With Minnesota’s famously cold climate as a backdrop, CEE researchers are assessing the efficiency and reliability of new generation ASHPs in homes to determine how best to integrate the technology into utility efficiency programs. The project team has begun collecting data at several locations, and early findings suggest that ASHPs are capable of high performance as long as control settings are properly adjusted.
But even the most promising technologies require policies that allow for success. And when it comes to energy efficiency in Minnesota, our most crucial policy framework is the Conservation Improvement Program (CIP). Efficiency efforts recognized and served by CIP-supported resources have a much greater chance of broad success. So as our project team refines the technical approach to ASHPs, they are also assessing the policy implications of improving efficiency and reducing delivered fuel consumption.

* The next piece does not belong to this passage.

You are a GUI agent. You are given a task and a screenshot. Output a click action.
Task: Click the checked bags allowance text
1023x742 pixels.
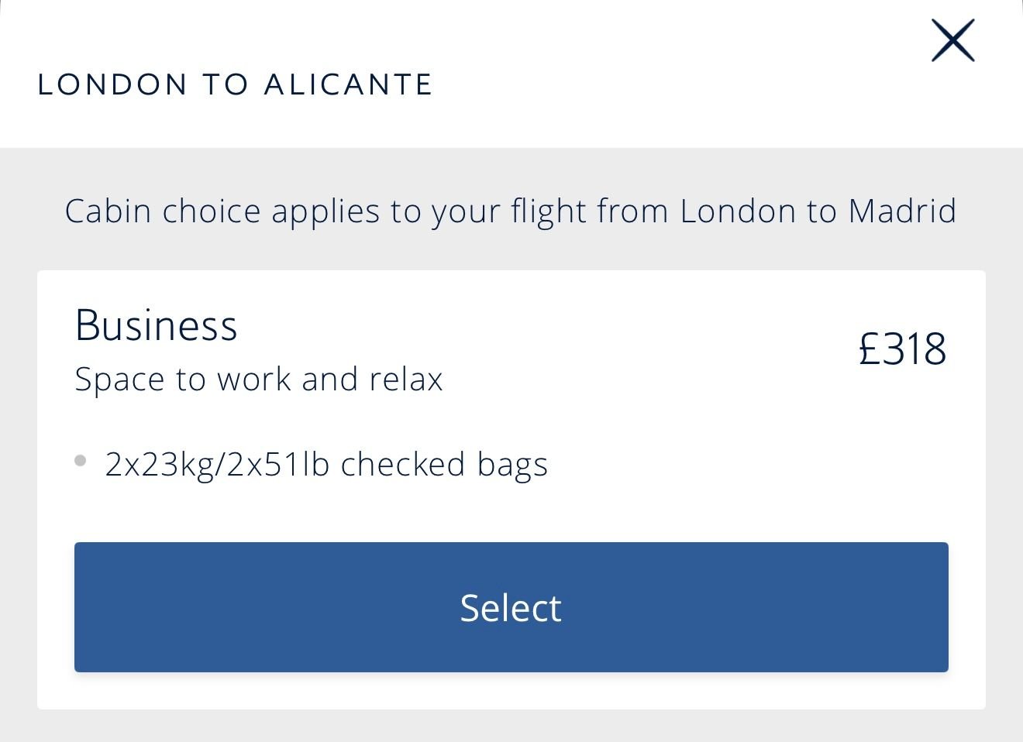click(326, 465)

And the stakes are high: Over 12% of Minnesota homes heat with electricity and another 16% heat with either oil or propane, together representing more than 500,000 homes. In 2013, Minnesotans paid over $660 million for oil and propane to heat their homes. This is particularly significant, because Minnesota imports all oil and propane it uses from outside our state, resulting in a substantial “dollar drain” from the Minnesota economy. And delivered fuel customers don’t have access to the benefits of CIP that the rest of the state has enjoyed for more than 30 years.
Advances in cold climate ASHPs open the doors to significant energy and dollar savings for Minnesota families and the state economy. In June 2016, CEE engaged ACEEE senior fellow Martin Kushler to provide a summary of relevant policy context and technical analysis in a paper titled “Analysis of the Policy Context and Potential for an Air Source Heat Pump Pilot Program to be incorporated into Minnesota’s Energy Conservation Program Structure for Cooperative Electric Utilities.”
As context, the statewide Conservation Improvement Program (CIP) is funded by utility customers and administered by electricity and natural gas utilities to help Minnesota households and businesses use electricity and natural gas more efficiently. While ASHPs do provide some electricity savings, much of their value comes from displacing less-efficient space heating fuels such as oil and propane — and (with limited exceptions for some low-income customers) there are currently no broad mechanisms for crediting such savings in delivered fuel toward a utility’s CIP goals.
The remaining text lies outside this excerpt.